▶ [Reading passage]
******
So, 30% of British adults thought that the observed passage of the sun in the sky meant that our star obligingly whizzed round us. 16% imagined it did so once a day, as per visual observation of the same apparent phenomenon. More recent findings gratefully received.
If I concentrate on matters involving events observable to our ancestors, and avoid calendrical calculations, science education websites show that popular misconceptions still include the following: that the phases of the moon are caused by the moon going into and out of the earth’s shadow; that the moon has a side which is in perpetual darkness; that the moon does not rotate; that the phases of the moon are completed in exactly the number of days it takes to completes its orbit of the earth; that the moon is somehow larger on the horizon than when it is high in the sky; that the four seasons are the result of the changing distance from the sun; and that heavier objects fall faster than lighter objects.
I know that we no longer live on the land, and therefore are more distant from nature, and from the peregrinations of the sun and moon. I know that ignorance about astronomy is very largely a matter of education, but it is likely also that some education has been given but was not retained, because egocentric observation is deemed sufficient by many people. I know that I can make errors, and that many people make errors in simple Newtonian physics (imagining that if you drop an object when running it will describe an arc backwards to the ground, not forwards to the ground). I know all this, but if we were really getting brighter over the last two centuries we would be able to work out much of this for ourselves, as Eratosthenes worked out the circumference of the world when he heard a casual remark about a well to the south of Alexandria where on one particular day of the year the sun shone down to the very bottom of the well.
Just for amusement, here are some Northern hemisphere university graduates explaining the astronomical causes of seasonal variations.
Here are some popular misconceptions tracked down and explained.
So, these were some thoughts whilst watching the super-moon lunar eclipse last night, among the blazing street lights of urban London. If by some magical process Eratosthenes had stood next to me I am sure that I would have best served him only by listening to him attentively.
******
▶ [Source data]
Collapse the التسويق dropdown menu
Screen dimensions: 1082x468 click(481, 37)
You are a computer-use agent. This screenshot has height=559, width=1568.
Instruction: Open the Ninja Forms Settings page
******
▶ [The exercise] Please extract the part of the astronomy passage between "If I concentrate" and "than lighter objects.", inclusive, word for word. The material is separate from the astronomy passage.

▶ [Result for this task]
If I concentrate on matters involving events observable to our ancestors, and avoid calendrical calculations, science education websites show that popular misconceptions still include the following: that the phases of the moon are caused by the moon going into and out of the earth’s shadow; that the moon has a side which is in perpetual darkness; that the moon does not rotate; that the phases of the moon are completed in exactly the number of days it takes to completes its orbit of the earth; that the moon is somehow larger on the horizon than when it is high in the sky; that the four seasons are the result of the changing distance from the sun; and that heavier objects fall faster than lighter objects.